**Work required:**
Quote every line of the material beneath this one.

+ + + + + + +

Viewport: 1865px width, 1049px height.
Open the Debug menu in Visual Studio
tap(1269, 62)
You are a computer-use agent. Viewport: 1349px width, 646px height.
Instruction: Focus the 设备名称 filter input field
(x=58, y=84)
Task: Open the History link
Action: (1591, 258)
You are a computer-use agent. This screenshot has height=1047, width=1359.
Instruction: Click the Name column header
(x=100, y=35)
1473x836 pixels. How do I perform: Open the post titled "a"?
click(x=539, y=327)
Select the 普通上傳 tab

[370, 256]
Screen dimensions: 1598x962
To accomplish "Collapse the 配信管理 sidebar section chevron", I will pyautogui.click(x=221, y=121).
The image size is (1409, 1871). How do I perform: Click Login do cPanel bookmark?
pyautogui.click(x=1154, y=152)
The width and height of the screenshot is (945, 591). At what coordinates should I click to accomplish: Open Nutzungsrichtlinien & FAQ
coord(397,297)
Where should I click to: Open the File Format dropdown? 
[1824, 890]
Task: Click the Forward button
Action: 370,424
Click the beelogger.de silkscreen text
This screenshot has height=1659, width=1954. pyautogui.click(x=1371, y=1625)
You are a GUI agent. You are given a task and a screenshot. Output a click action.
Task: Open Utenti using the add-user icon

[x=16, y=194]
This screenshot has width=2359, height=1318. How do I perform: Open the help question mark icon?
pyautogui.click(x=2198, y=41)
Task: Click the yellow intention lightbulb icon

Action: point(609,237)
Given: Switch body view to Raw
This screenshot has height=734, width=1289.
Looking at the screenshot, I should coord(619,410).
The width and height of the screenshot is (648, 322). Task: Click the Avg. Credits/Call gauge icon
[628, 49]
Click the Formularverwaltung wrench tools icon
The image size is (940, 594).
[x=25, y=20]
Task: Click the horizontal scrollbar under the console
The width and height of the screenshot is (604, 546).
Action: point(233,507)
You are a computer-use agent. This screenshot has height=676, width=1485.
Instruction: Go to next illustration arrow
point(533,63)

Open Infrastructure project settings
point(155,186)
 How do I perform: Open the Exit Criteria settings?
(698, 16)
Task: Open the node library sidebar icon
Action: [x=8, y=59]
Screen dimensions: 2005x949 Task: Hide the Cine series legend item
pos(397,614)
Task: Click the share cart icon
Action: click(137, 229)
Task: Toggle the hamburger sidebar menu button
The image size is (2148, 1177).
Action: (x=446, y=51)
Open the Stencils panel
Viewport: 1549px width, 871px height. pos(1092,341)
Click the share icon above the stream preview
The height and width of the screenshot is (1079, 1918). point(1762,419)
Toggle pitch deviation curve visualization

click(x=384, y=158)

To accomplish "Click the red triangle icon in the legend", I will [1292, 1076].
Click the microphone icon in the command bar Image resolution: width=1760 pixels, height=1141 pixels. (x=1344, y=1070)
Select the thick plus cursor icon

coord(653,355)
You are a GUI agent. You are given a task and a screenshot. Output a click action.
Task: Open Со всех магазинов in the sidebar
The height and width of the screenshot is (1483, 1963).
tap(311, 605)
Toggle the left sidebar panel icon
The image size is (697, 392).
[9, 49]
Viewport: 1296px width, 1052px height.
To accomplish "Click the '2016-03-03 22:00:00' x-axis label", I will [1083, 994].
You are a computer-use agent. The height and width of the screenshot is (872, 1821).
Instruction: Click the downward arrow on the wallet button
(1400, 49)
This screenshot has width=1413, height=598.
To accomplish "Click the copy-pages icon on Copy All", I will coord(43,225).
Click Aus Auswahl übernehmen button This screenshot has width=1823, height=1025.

+ + + + + + +

**Result below:**
Viewport: 1865px width, 1049px height.
Open the Debug menu in Visual Studio
tap(1269, 62)
You are a computer-use agent. Viewport: 1349px width, 646px height.
Instruction: Focus the 设备名称 filter input field
(x=58, y=84)
Task: Open the History link
Action: (1591, 258)
You are a computer-use agent. This screenshot has height=1047, width=1359.
Instruction: Click the Name column header
(x=100, y=35)
1473x836 pixels. How do I perform: Open the post titled "a"?
click(x=539, y=327)
Select the 普通上傳 tab

[370, 256]
Screen dimensions: 1598x962
To accomplish "Collapse the 配信管理 sidebar section chevron", I will pyautogui.click(x=221, y=121).
The image size is (1409, 1871). How do I perform: Click Login do cPanel bookmark?
pyautogui.click(x=1154, y=152)
The width and height of the screenshot is (945, 591). At what coordinates should I click to accomplish: Open Nutzungsrichtlinien & FAQ
coord(397,297)
Where should I click to: Open the File Format dropdown? 
[1824, 890]
Task: Click the Forward button
Action: 370,424
Click the beelogger.de silkscreen text
This screenshot has height=1659, width=1954. pyautogui.click(x=1371, y=1625)
You are a GUI agent. You are given a task and a screenshot. Output a click action.
Task: Open Utenti using the add-user icon

[x=16, y=194]
This screenshot has width=2359, height=1318. How do I perform: Open the help question mark icon?
pyautogui.click(x=2198, y=41)
Task: Click the yellow intention lightbulb icon

Action: point(609,237)
Given: Switch body view to Raw
This screenshot has height=734, width=1289.
Looking at the screenshot, I should coord(619,410).
The width and height of the screenshot is (648, 322). Task: Click the Avg. Credits/Call gauge icon
[628, 49]
Click the Formularverwaltung wrench tools icon
The image size is (940, 594).
[x=25, y=20]
Task: Click the horizontal scrollbar under the console
The width and height of the screenshot is (604, 546).
Action: point(233,507)
You are a computer-use agent. This screenshot has height=676, width=1485.
Instruction: Go to next illustration arrow
point(533,63)

Open Infrastructure project settings
point(155,186)
 How do I perform: Open the Exit Criteria settings?
(698, 16)
Task: Open the node library sidebar icon
Action: [x=8, y=59]
Screen dimensions: 2005x949 Task: Hide the Cine series legend item
pos(397,614)
Task: Click the share cart icon
Action: click(137, 229)
Task: Toggle the hamburger sidebar menu button
The image size is (2148, 1177).
Action: (x=446, y=51)
Open the Stencils panel
Viewport: 1549px width, 871px height. pos(1092,341)
Click the share icon above the stream preview
The height and width of the screenshot is (1079, 1918). point(1762,419)
Toggle pitch deviation curve visualization

click(x=384, y=158)

To accomplish "Click the red triangle icon in the legend", I will [1292, 1076].
Click the microphone icon in the command bar Image resolution: width=1760 pixels, height=1141 pixels. (x=1344, y=1070)
Select the thick plus cursor icon

coord(653,355)
You are a GUI agent. You are given a task and a screenshot. Output a click action.
Task: Open Со всех магазинов in the sidebar
The height and width of the screenshot is (1483, 1963).
tap(311, 605)
Toggle the left sidebar panel icon
The image size is (697, 392).
[9, 49]
Viewport: 1296px width, 1052px height.
To accomplish "Click the '2016-03-03 22:00:00' x-axis label", I will [1083, 994].
You are a computer-use agent. The height and width of the screenshot is (872, 1821).
Instruction: Click the downward arrow on the wallet button
(1400, 49)
This screenshot has width=1413, height=598.
To accomplish "Click the copy-pages icon on Copy All", I will coord(43,225).
Click Aus Auswahl übernehmen button This screenshot has width=1823, height=1025.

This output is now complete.